Superfund Research Program
- Abbreviation: SRP
- Formation: 1986
- Type: University-based environmental health research program
- Purpose: Research on hazardous substances, human health risk assessment, and remediation
- Region served: United States
- Parent organization: National Institute of Environmental Health Sciences
- Budget: $50.198 million (2008)

= Superfund Research Program =

US environmental health program

The Superfund Research Program (SRP) is a university-based research program that supports the national Superfund program by addressing a wide variety of scientific concerns. It was created within the National Institute of Environmental Health Sciences in 1986 under the Superfund Amendments and Reauthorization Act (SARA).

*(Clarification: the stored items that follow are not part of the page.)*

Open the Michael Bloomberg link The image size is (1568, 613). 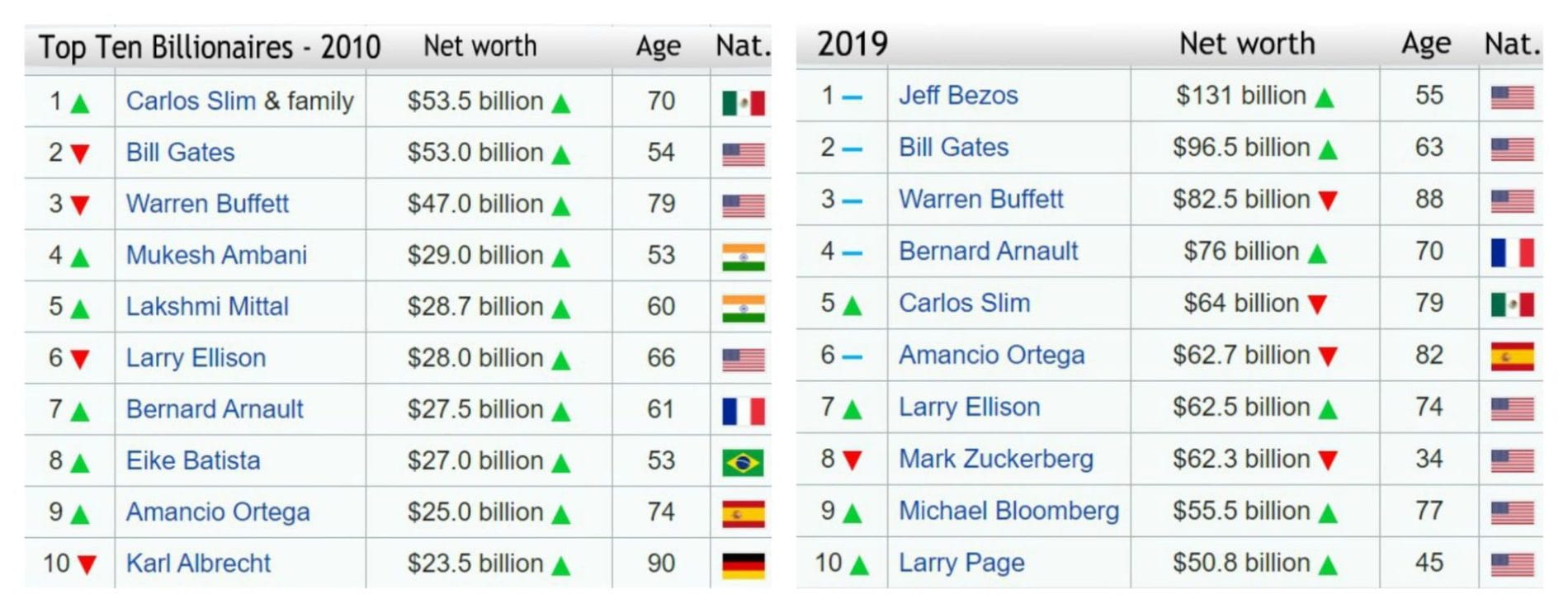[x=1008, y=511]
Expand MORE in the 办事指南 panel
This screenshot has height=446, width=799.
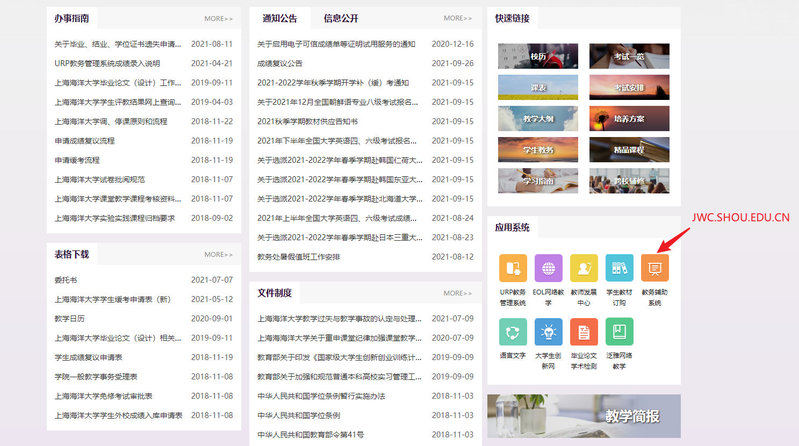[x=218, y=19]
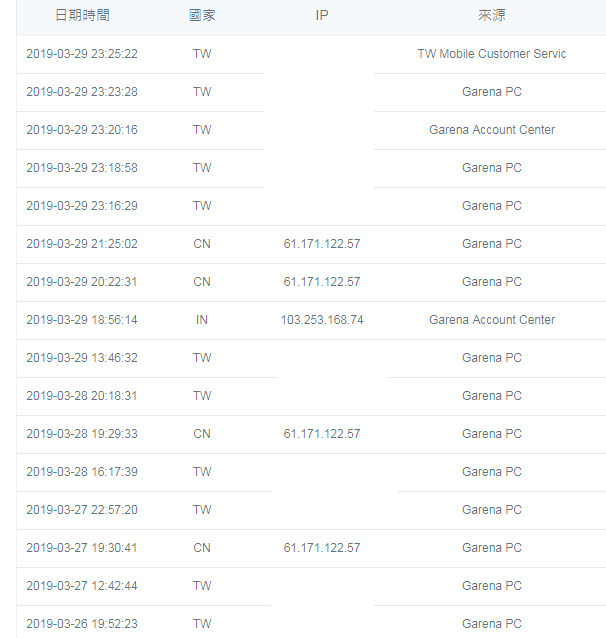Click the IP in the 20:22:31 row
Image resolution: width=606 pixels, height=638 pixels.
tap(322, 282)
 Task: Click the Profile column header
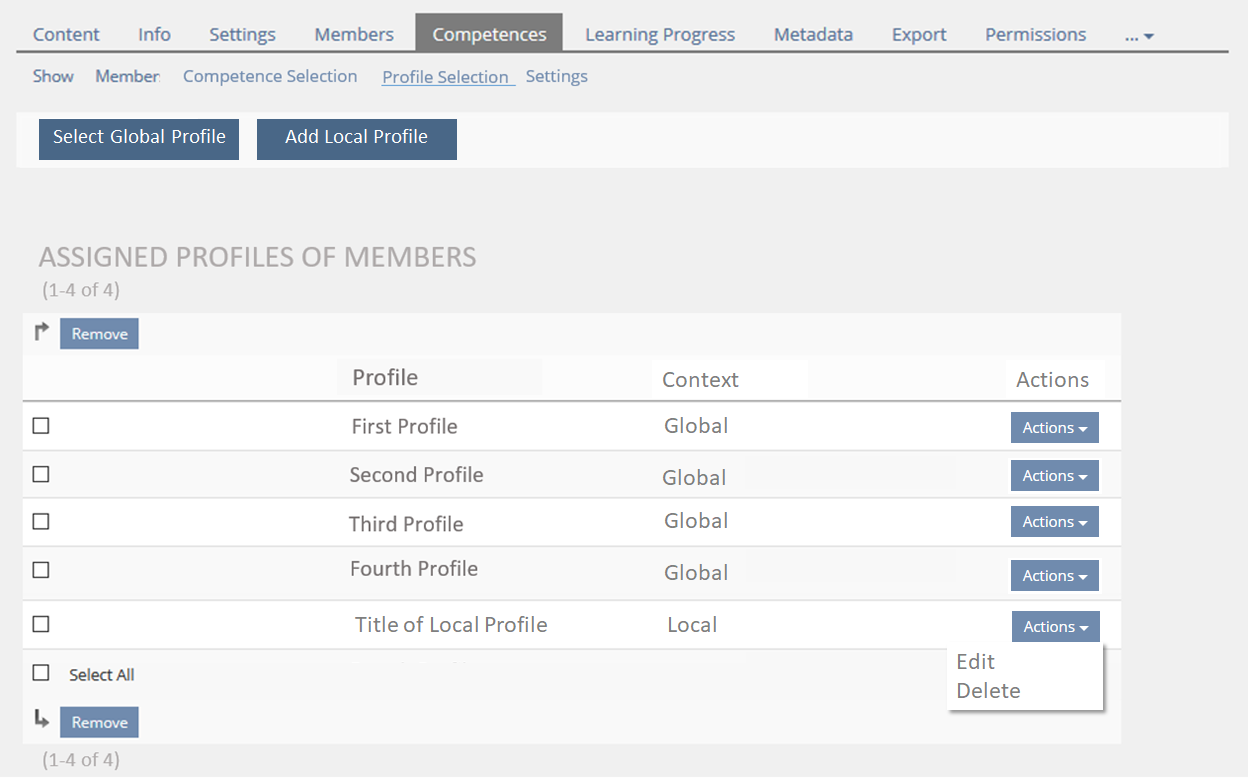coord(385,378)
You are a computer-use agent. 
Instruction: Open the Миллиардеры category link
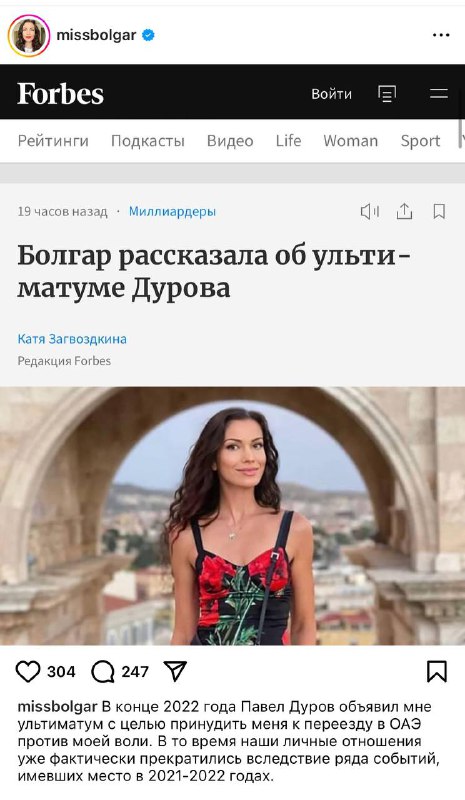(x=172, y=211)
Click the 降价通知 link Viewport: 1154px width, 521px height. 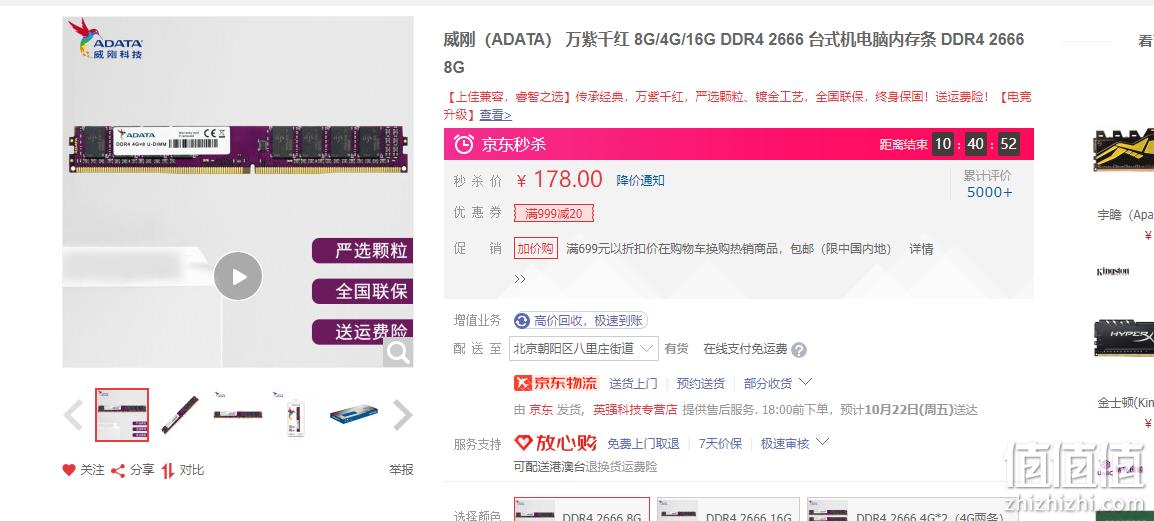coord(640,180)
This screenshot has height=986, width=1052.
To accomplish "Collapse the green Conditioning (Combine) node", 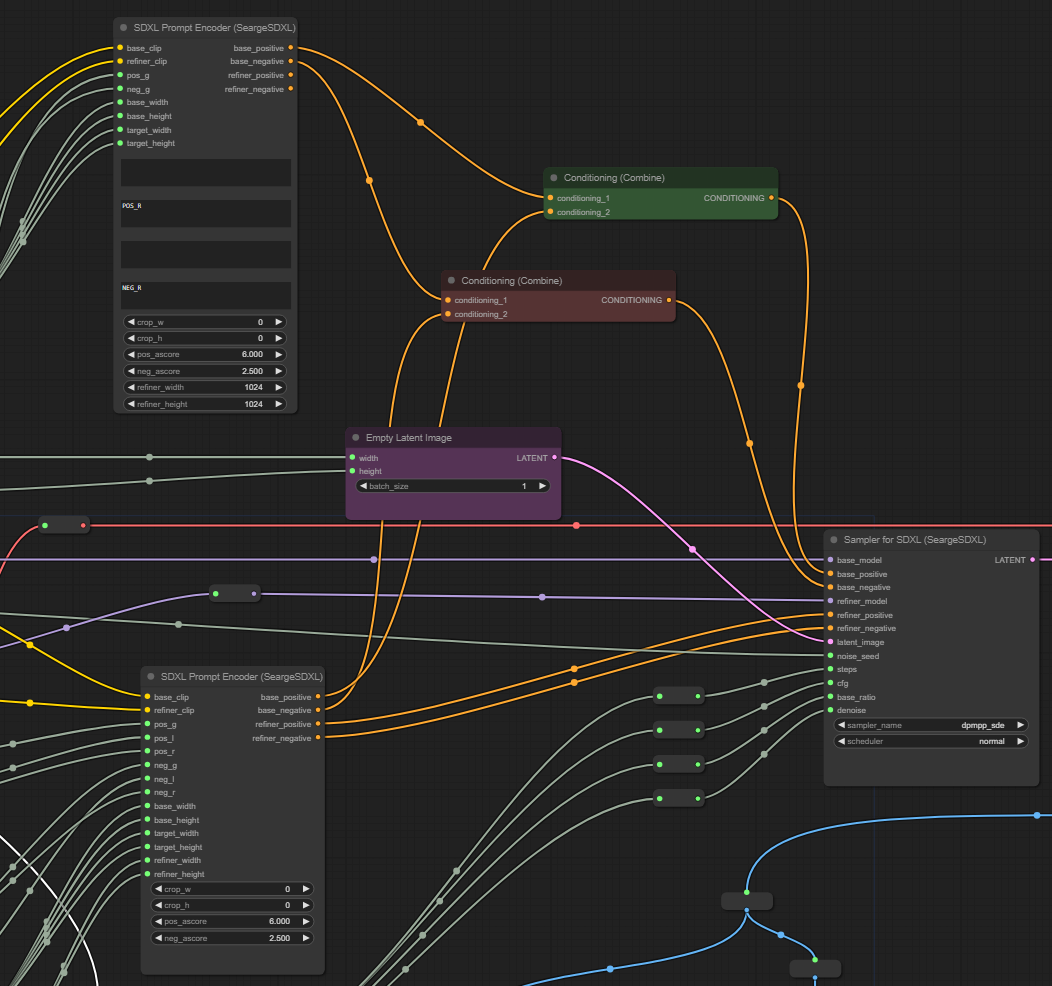I will (553, 178).
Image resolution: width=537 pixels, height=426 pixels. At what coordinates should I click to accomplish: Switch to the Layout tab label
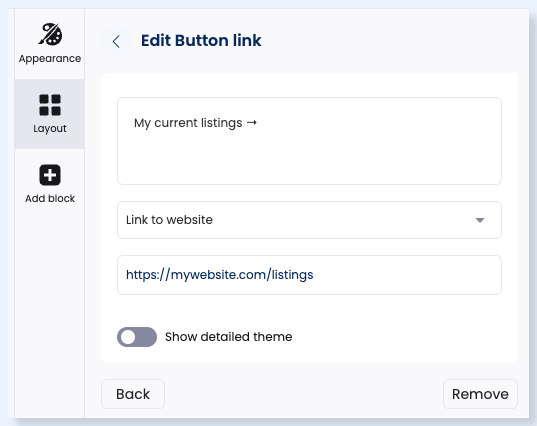pos(50,129)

The SRP has a broad mandate including:

1. The development of methods and resources to detect hazardous substances in the environment.
2. The improvement of techniques of assessing the effects of hazardous substances on human health.
3. The development of methods of assessing the risks hazardous substances pose to human health.
4. The development of biological, chemical, and physical methods of decreasing hazardous substances and their toxicity.

The SRP encourages data sharing across different medical disciplines, to help better understand the link between exposures and health. To support grantees with data sharing the SRP has run webinars, and launched a data set library that contains a repository of research conducted by other grantees.

The SRP currently funds multi-project grants at sixteen institutions (Boston University School of Public Health, Brown University, Columbia University, Dartmouth College, Harvard School of Public Health, Massachusetts Institute of Technology, Michigan State University, Northeastern University, Oregon State University, University of Arizona, University of California, Berkeley, University of California, Davis, University of California, San Diego, University of Iowa, University of Kentucky, University of North Carolina at Chapel Hill, and the University of Washington).

They currently fund more than twenty four separate university-based research centers using its annual budget. They also fund individual research projects, training education programs, and small business research projects.

The 2008 budget request amount for the SRP was $50.198 million.